- **INSTRUCTIONS FOR THE TASK**:
Copy the entries below from the line containing "Where should I click to: Add" through the line containing "pyautogui.click(x=171, y=199)", including both of those lines. Omit the pictures from your copy.

- **INFORMATION PROVIDED**:
┌──

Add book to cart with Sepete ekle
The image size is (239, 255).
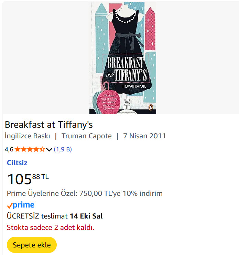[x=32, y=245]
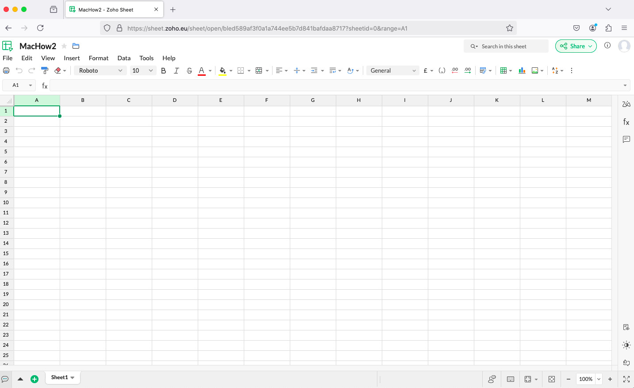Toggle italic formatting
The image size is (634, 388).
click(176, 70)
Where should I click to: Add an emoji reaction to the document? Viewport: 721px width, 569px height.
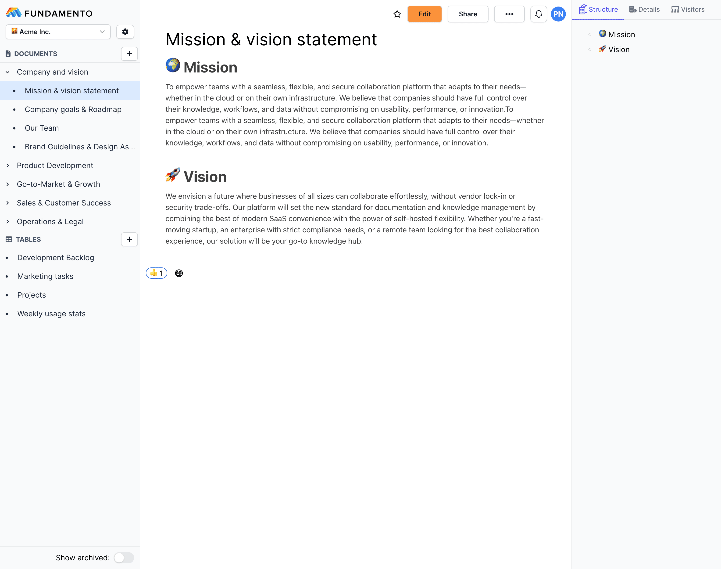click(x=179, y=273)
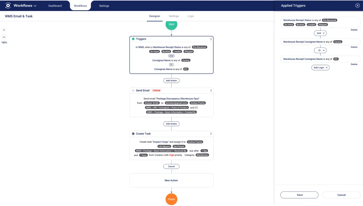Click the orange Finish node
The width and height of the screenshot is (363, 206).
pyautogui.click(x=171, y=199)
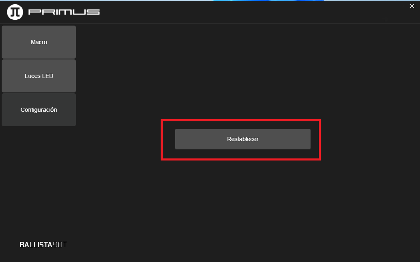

└──
┌──

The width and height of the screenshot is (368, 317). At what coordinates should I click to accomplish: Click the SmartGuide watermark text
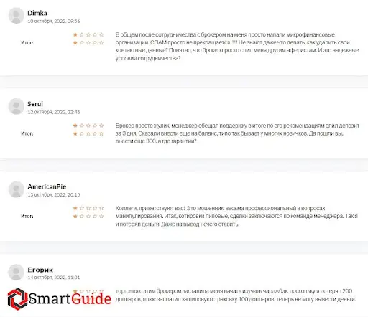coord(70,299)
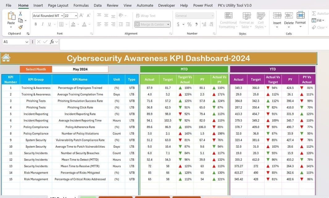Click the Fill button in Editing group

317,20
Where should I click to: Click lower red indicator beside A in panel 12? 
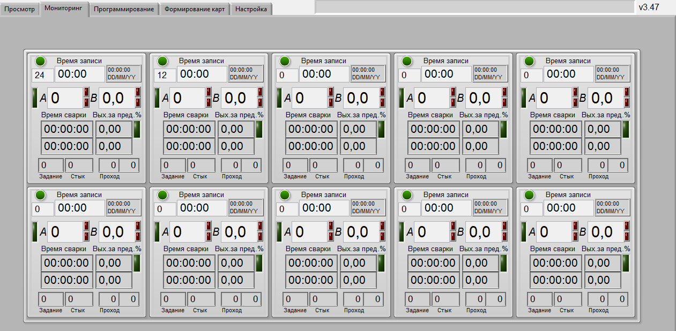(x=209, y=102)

└──
┌──

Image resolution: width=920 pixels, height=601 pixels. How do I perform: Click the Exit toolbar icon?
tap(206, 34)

└──

- **RESULT**:
Where should I click to: Add an emoji reaction to the document? Viewport: 721px width, 569px height.
click(x=179, y=273)
Click the orange Finish node
The width and height of the screenshot is (363, 206).
pyautogui.click(x=171, y=199)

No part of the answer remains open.